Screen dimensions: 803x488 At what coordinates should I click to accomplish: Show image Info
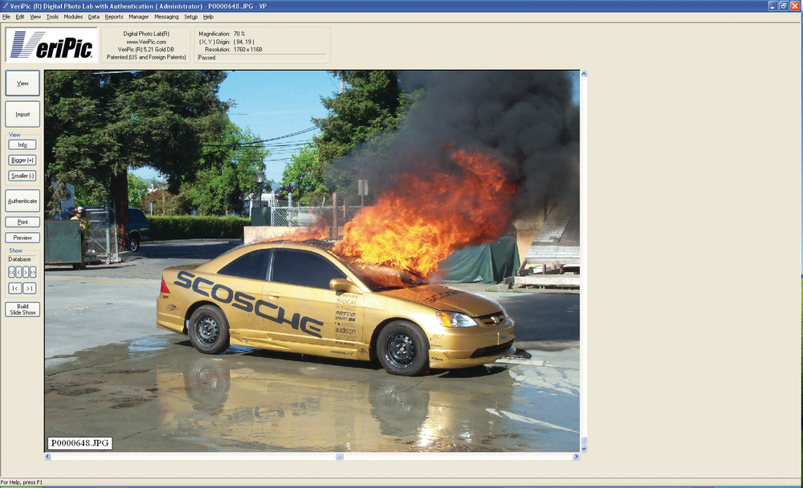(22, 144)
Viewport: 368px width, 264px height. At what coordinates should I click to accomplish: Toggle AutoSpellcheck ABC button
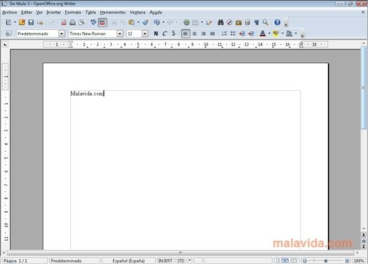(x=103, y=23)
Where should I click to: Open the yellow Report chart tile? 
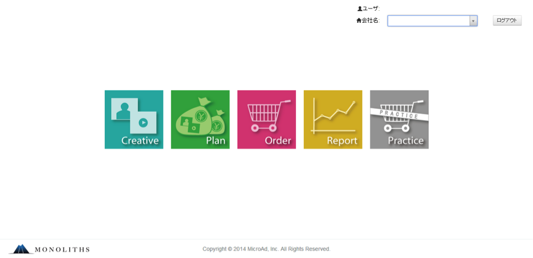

========================================

WHAT IS REQUIRED: Everything but the pictures is needed: copy the data above exactly.

RESPONSE BELOW:
Screen dimensions: 803x488 At what coordinates should I click to accomplish: Show image Info
(22, 144)
Viewport: 368px width, 264px height. At what coordinates should I click to accomplish: Toggle AutoSpellcheck ABC button
(x=103, y=23)
Where should I click to: Open the yellow Report chart tile? 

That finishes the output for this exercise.